Infine, per evitare che il suo piano venisse sventato e redatto un
nuovo testamento, fece bere subito dopo al padre da un calice che, a
detta di Takeshi, lo avrebbe aiutato a prendere sonno. Un sonno che
si sarebbe rivelato, tuttavia, molto, molto lungo.
Quando,
il giorno seguente, si seppe della morte di Shigemitsu e del
testamento che aveva lasciato, che non mancarono di suscitare uno
stupore enorme tra tutto il popolo, nessuno, nemmeno Naosuke,
poté
opporsi né alla successione al feudo di Takeshi,
né
alla regola disumana che aveva imposto al clan. Da allora esso venne
pertanto scisso in due casate, quella principale, ovvero quella che
deteneva il potere, e quella cadetta, totalmente subordinata alla
prima.
Per
circa un secolo questa organizzazione gerarchica si dimostrò
perfettamente efficiente, al punto che il potere degli Hasegawa
crebbe in maniera notevole, e il suo dominio si estese talmente tanto
da riuscire a comprendere quasi tutta l'isola di Hokkaido. Ma questa
loro egemonia sull'area settentrionale non poté non
impensierire il clan dei Nakamura, i quali temevano che la bramosia
di potere degli Hasegawa potesse spingerli ad ambire il possesso
anche dell'isola di Honshu, oltre che, soprattutto, del loro feudo.

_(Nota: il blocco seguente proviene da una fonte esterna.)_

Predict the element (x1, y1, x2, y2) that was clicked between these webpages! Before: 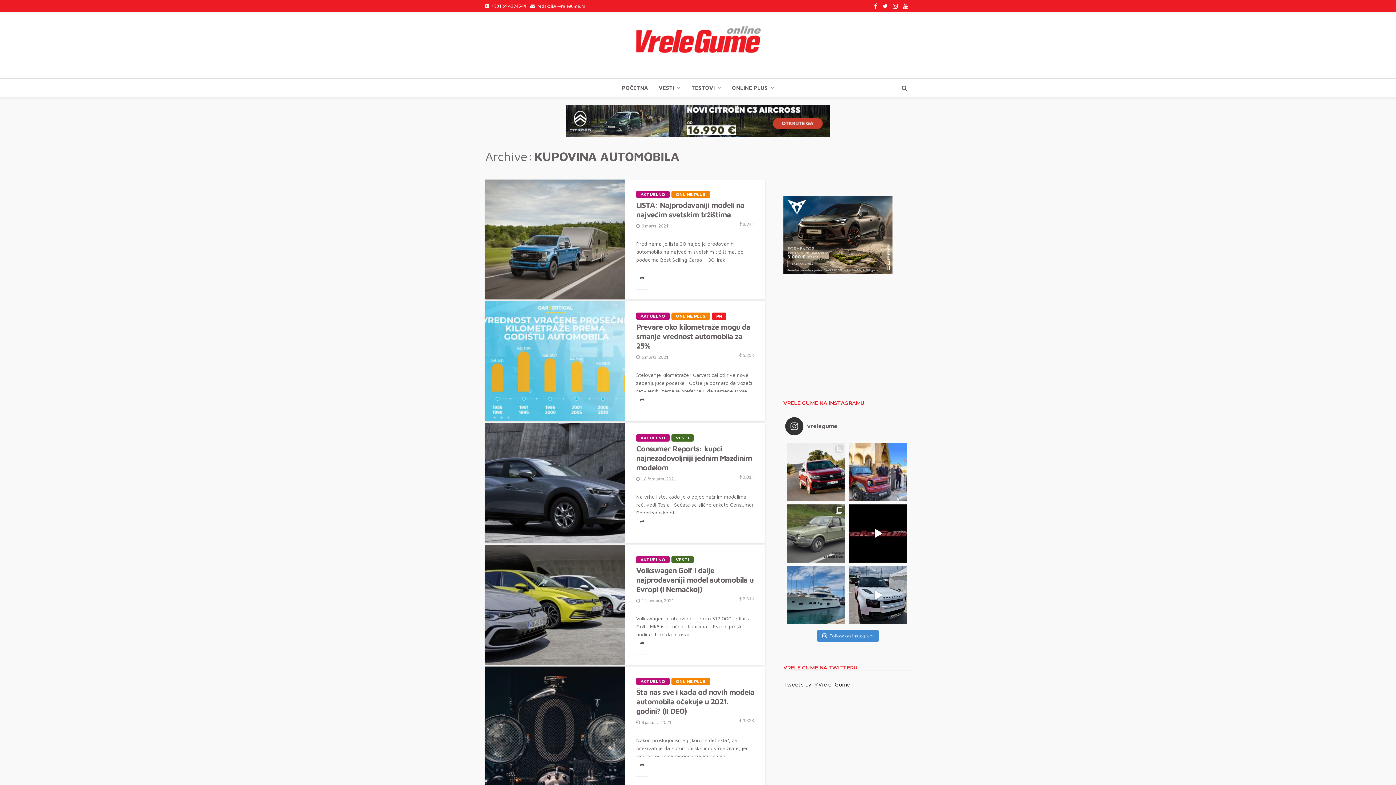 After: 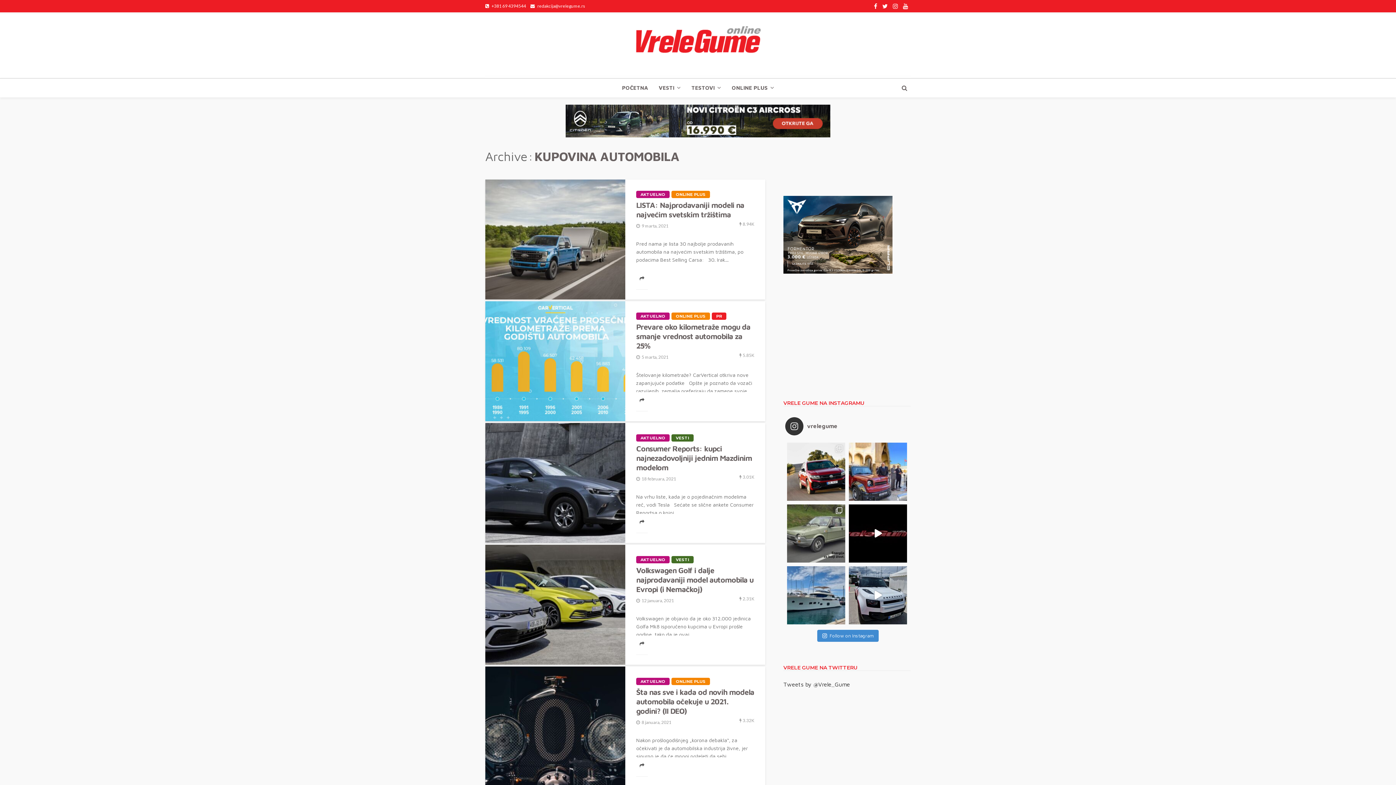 Action: bbox: (565, 116, 830, 123)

Pertanto, ottenuto l'appoggio anche di altre casate dell'isola, il
daimyo Noritaka Nakamura allestì un temibile esercito, con
cui
mirava a distruggere una volta per sempre la dinastia degli Hasegawa.

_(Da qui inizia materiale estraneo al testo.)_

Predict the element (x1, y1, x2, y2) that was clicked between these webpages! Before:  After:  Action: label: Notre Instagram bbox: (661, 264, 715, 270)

Fatte sbarcare quindi le sue truppe nell'Hokkaido, iniziò
dunque a sottomettere un villaggio dopo l'altro, massacrando l'intera
popolazione, senza risparmiare nemmeno le donne e i bambini.
Fu
allora che l'anziano daimyo Eizo Hasegawa, dopo aver visto che il suo
esercito, benché fosse valoroso, non poteva nulla contro
quello guidato da Noritaka, decise di inviare un'ambasceria
affinché
si potesse giungere a una pace senza dover versare ulteriore sangue.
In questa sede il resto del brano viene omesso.